OH is tired after i made him worry and drive quick with the vets, and now upset about the last one 

going to bury it in the garden and hope the horrid foxes don't get it.


----------



## bshcatz (Oct 16, 2008)

Aww so sorry to hear about the loss one rip...

But they are all gorgeous, millie looks knacked too


----------



## Kenmillix (Sep 15, 2008)

number 7 just arrived...


----------



## vizzy24 (Aug 31, 2008)

Well done Millie
congratulations!!!!!!!! I hope all went well through the night, and you have managed to get a bit of rest.


----------



## missyme (May 28, 2008)

congratulations been a long night for you well done x


----------



## Guest (Oct 24, 2008)

She's beautiful - congratulations 
Can I ask please is 'kenmillex,your KC prefix only I came upon that day yesterday with another breed I was looking at?
regards
sue


----------



## Georges Mum (Aug 12, 2008)

Many congrats!! They are gorgeous! How exciting for you!!


----------



## Kenmillix (Sep 15, 2008)

number 8 then arrived at 2am this morning, they all doing fine, but millie a bit confused, she woke up at 7 this morning and started crying, think she thought it was a dream, she started feeding after she'd been to loo tho, but is still a bit confused.

kenmillix is the first part of her pedegree yeah double trouble.

got the job of weighing them now as we didn't do it last night with all the comotion with the vets, so i will get some seperate pics up of each ones later, gunna sit and watch horrid daytime telly for a couple of hours tho lol, need the sleep.


----------



## JANICE199 (Feb 1, 2008)

*Great pictures..i bet your knackerd after all that...and mum bless her.
the pup look a nice size*


----------



## Kenmillix (Sep 15, 2008)

they are a fantastic size,i can't believe they were all in there she didn't look big enough they are all eating well too so we won't have a weak one hopefully


----------



## Guest (Oct 24, 2008)

Kenmillix said:


> kenmillix is the first part of her pedegree yeah double trouble.
> 
> .


Congratulations on your new arrivals - 

The pupster I was researching was a weimaraner - did you used to breed these? is Kenmillix your prefix?
regards
Sue


----------



## Kenmillix (Sep 15, 2008)

nah it was the breeders we brought millie off, i don't think they have weimys but they may have had.


----------



## Selk67U2 (May 5, 2008)

*"congratulations" on the birth of the puppies, they are gorgeous. Takes me bk 8yrs to when our Tembo was born*


----------



## Ridgielover (Apr 16, 2008)

Many congratulations on the safe arrival of Millie's pups - but I'm sorry about the one you lost. Sadly, this does happen. I'm sure she'll need you to be very close to reassure her that she's doing everything alright. Are you using a heatlamp or a mat to keep the pups warm enough - you'll need to watch them now it's got so much cooler. Have fun with your babies and we'll all look forward to more pictures 

Kenmillix is the Kennel Club's affix which was used in 2006 (ix - 6, Kenmillone was 2001 etc) on puppies which were registered without an affix, so you'll see it on all sorts of breeds. HTH


----------



## jackson (May 22, 2008)

Kenmillix was the KC affiix in 2006, so any breeder using it doesn't have their own prefix.

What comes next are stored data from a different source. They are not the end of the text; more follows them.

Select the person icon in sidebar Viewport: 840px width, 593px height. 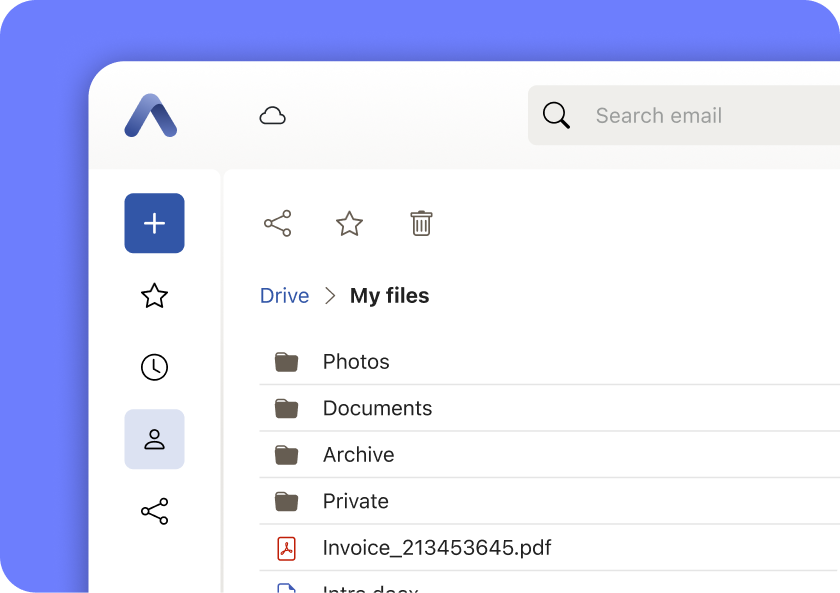tap(154, 439)
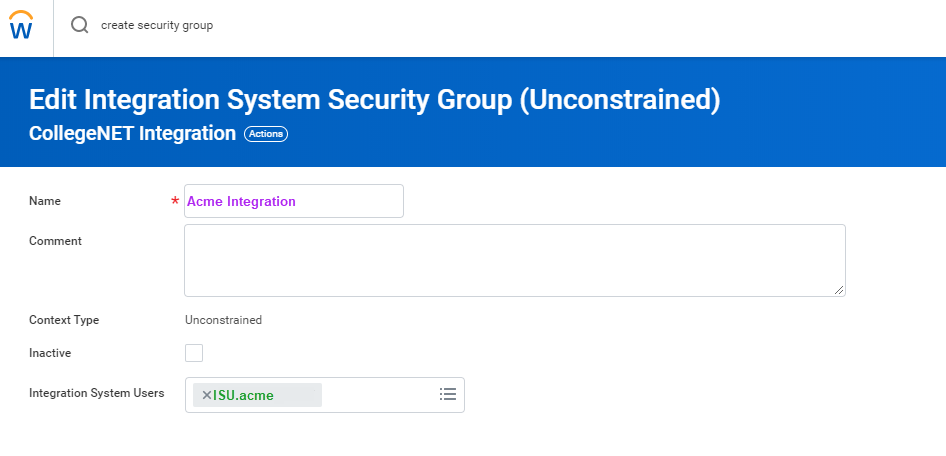Click into the Comment text area
This screenshot has height=456, width=946.
click(x=514, y=259)
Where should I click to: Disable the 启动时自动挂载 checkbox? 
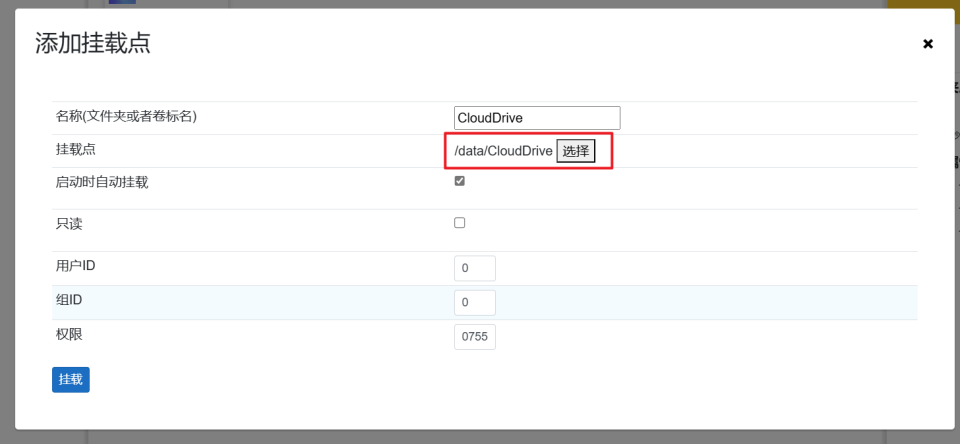460,181
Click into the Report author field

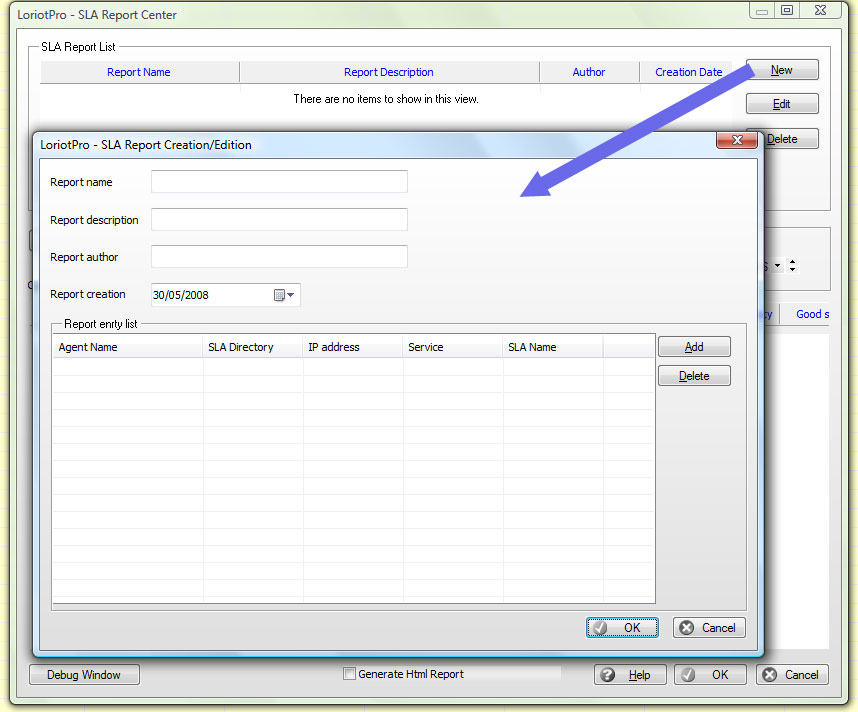(x=279, y=257)
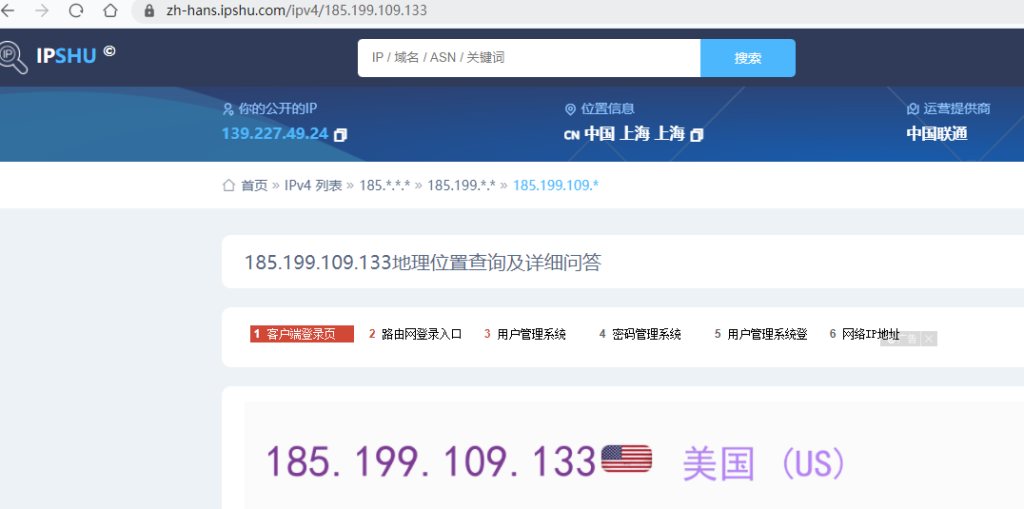1024x509 pixels.
Task: Open the IPv4 列表 breadcrumb link
Action: pyautogui.click(x=313, y=185)
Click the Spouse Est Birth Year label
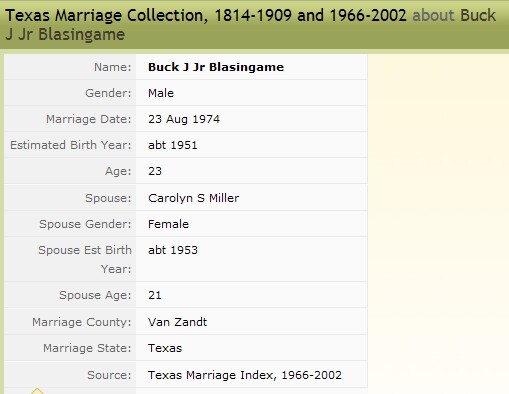Screen dimensions: 509x394 tap(85, 259)
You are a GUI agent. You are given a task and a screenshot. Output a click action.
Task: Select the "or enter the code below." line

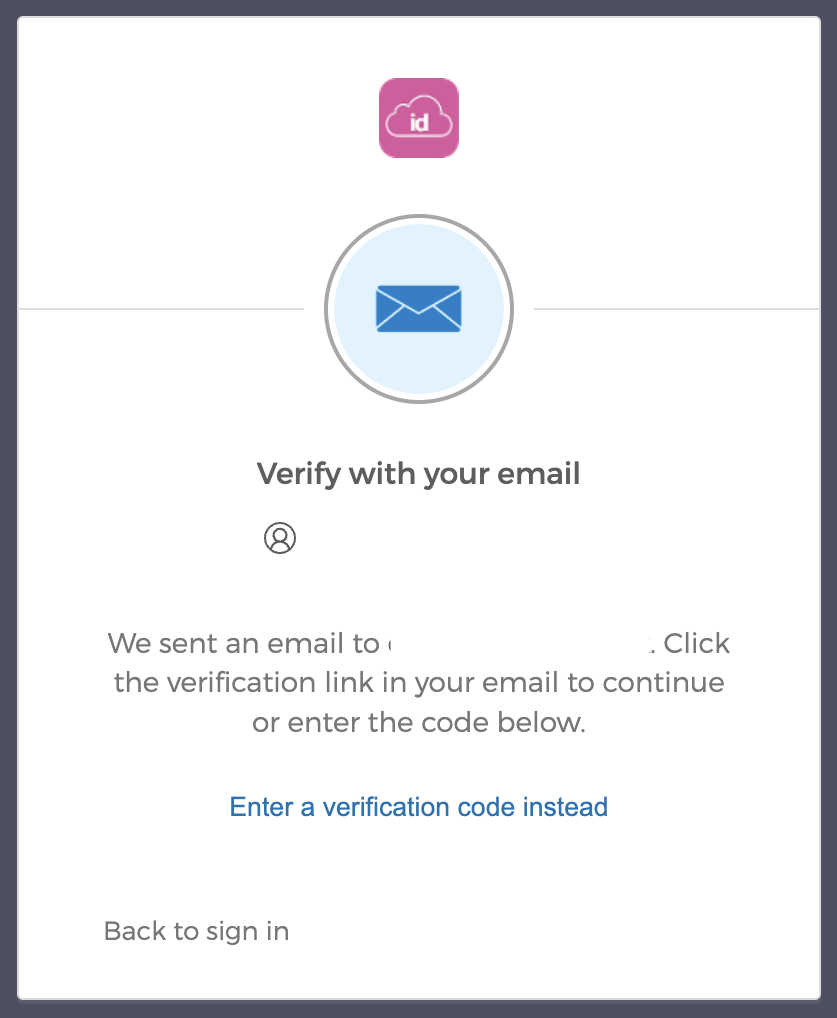(x=419, y=722)
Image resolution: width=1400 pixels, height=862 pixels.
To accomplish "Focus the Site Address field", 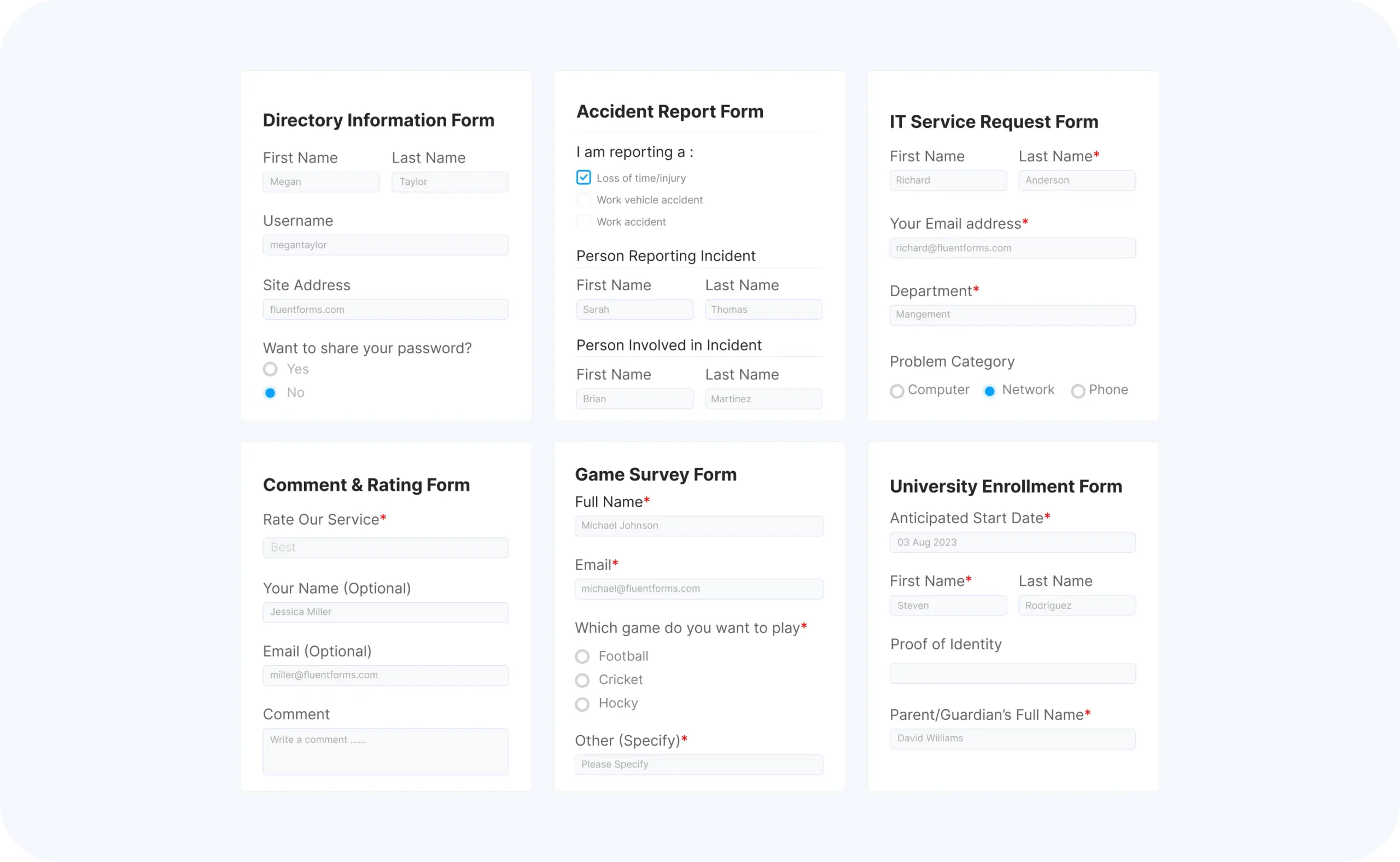I will [x=386, y=309].
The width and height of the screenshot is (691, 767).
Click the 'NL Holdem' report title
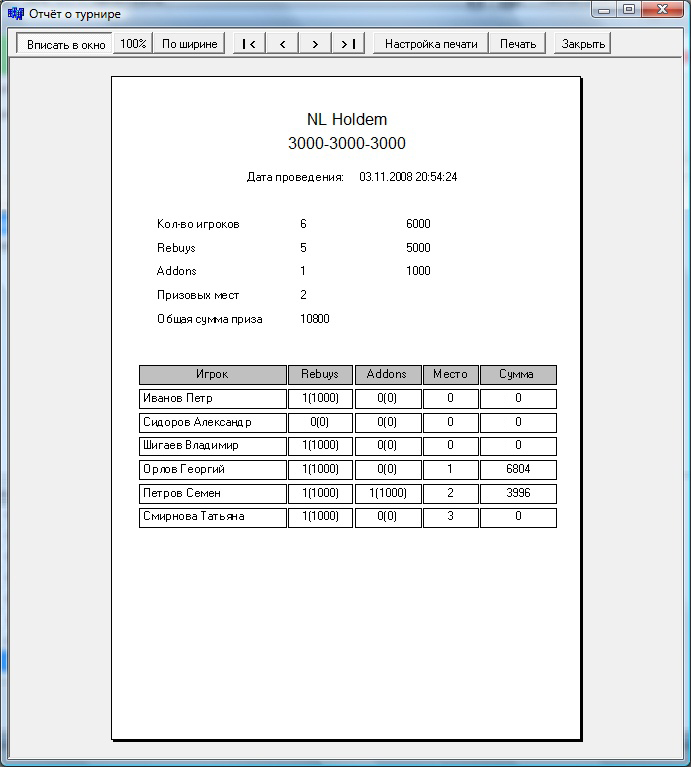pos(346,120)
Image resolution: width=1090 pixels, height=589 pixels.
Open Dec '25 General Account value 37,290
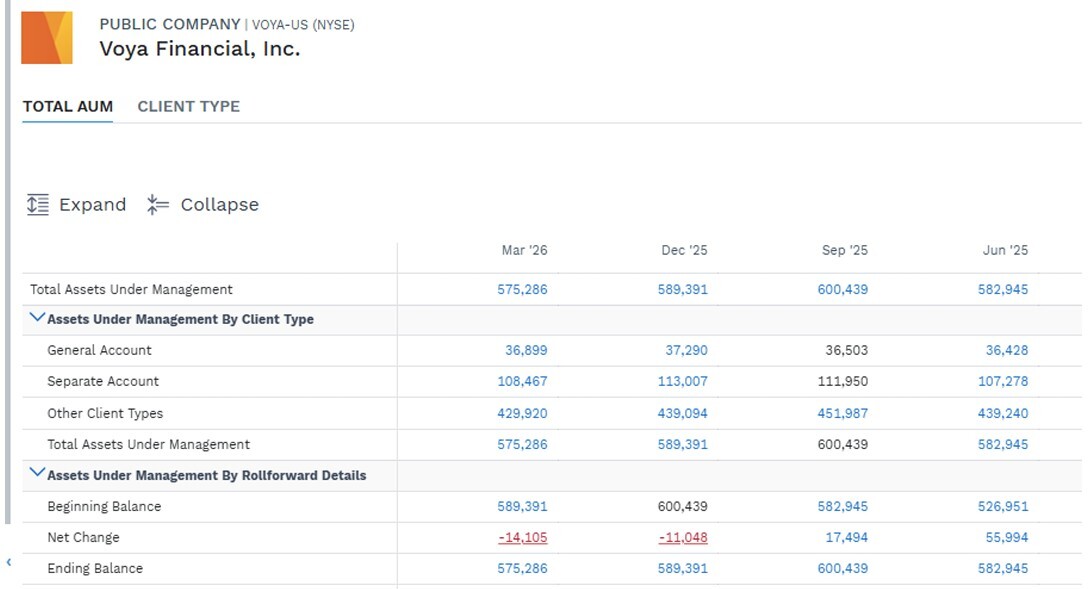pos(686,350)
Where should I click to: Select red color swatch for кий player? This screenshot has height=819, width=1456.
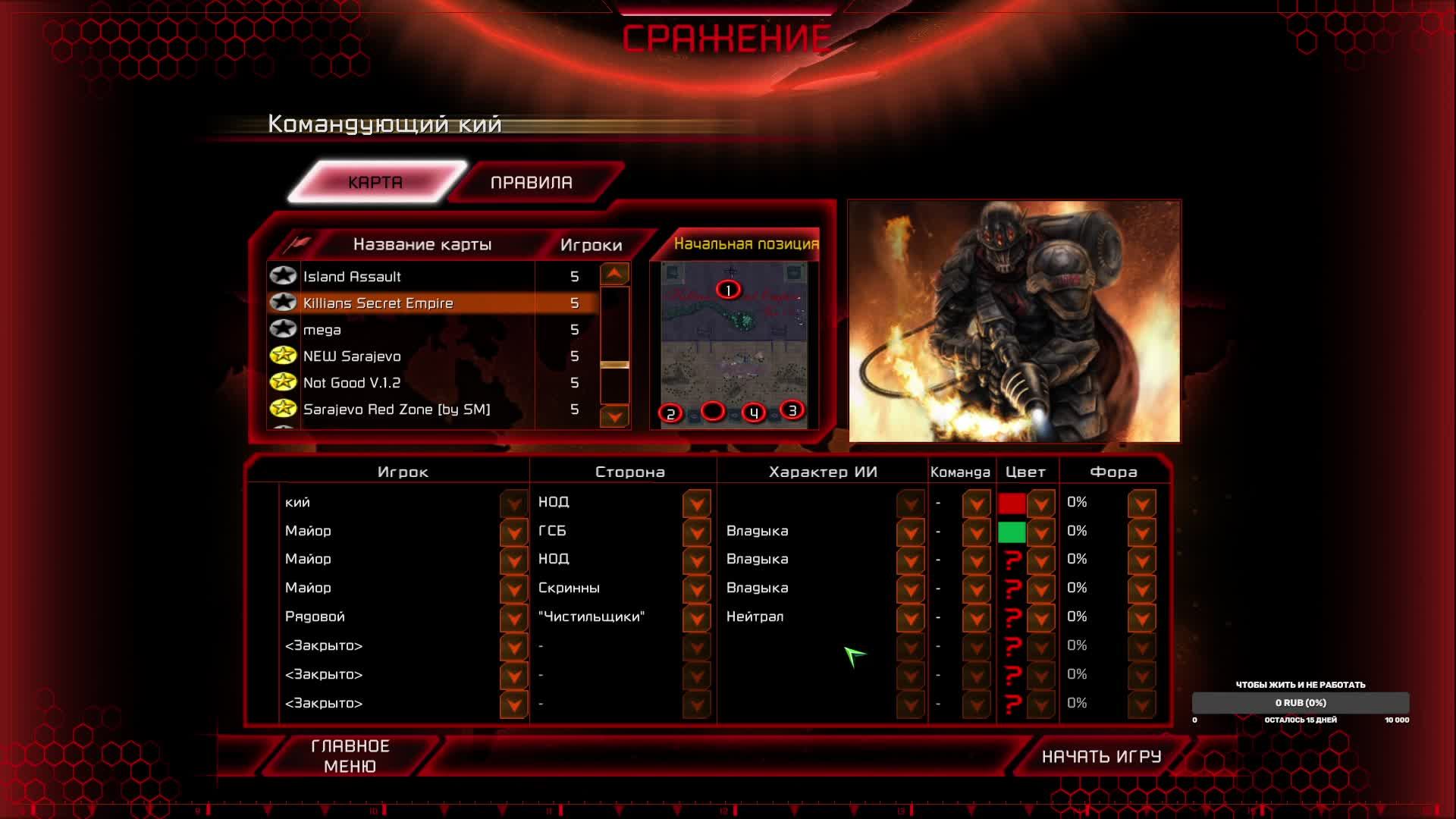(1011, 503)
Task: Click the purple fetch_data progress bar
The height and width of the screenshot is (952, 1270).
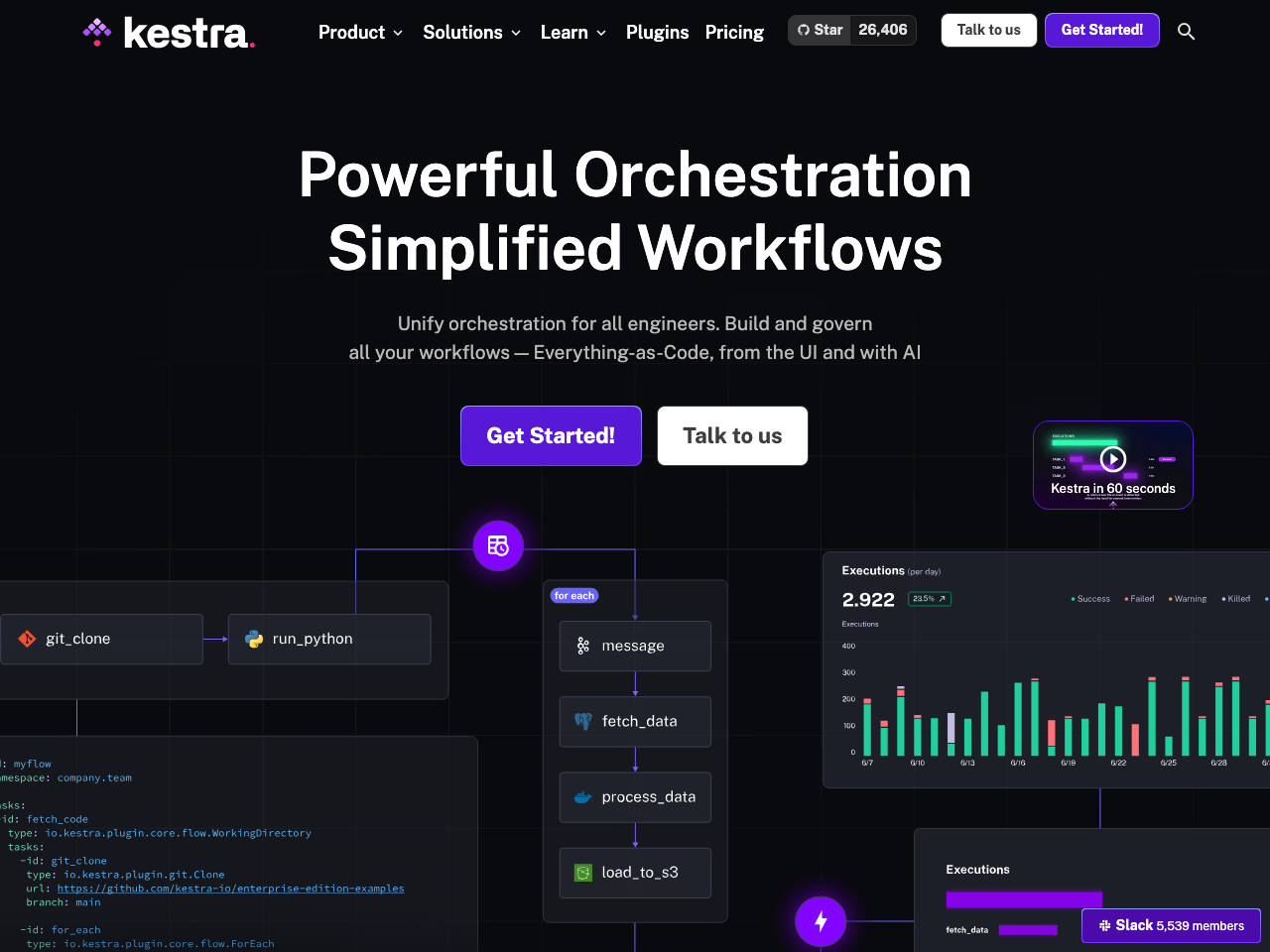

Congratulations on your pups!


----------



## jackson (May 22, 2008)

Ridgielover said:


> Many congratulations on the safe arrival of Millie's pups - but I'm sorry about the one you lost. Sadly, this does happen. I'm sure she'll need you to be very close to reassure her that she's doing everything alright. Are you using a heatlamp or a mat to keep the pups warm enough - you'll need to watch them now it's got so much cooler. Have fun with your babies and we'll all look forward to more pictures
> 
> Kenmillix is the Kennel Club's affix which was used in 2006 (ix - 6, Kenmillone was 2001 etc) on puppies which were registered without an affix, so you'll see it on all sorts of breeds. HTH


Beat me to it!


----------



## Ridgielover (Apr 16, 2008)

Only just


----------



## Insane (Apr 19, 2008)

Congratulations Millie. What an exciting (but hard work) time!


----------



## Kenmillix (Sep 15, 2008)

lol i got told that about 10 mins before i came on here too, lol they are doing fine, they have a heat pad, but to be honest, they are practically on top of a radiator and i put a hot water bottle down if she want some time out, 

i'm leaving her quite a bit to bond with the pups, as i feel, the way she is anyway, if i'm around too much she won't want me to leave her. 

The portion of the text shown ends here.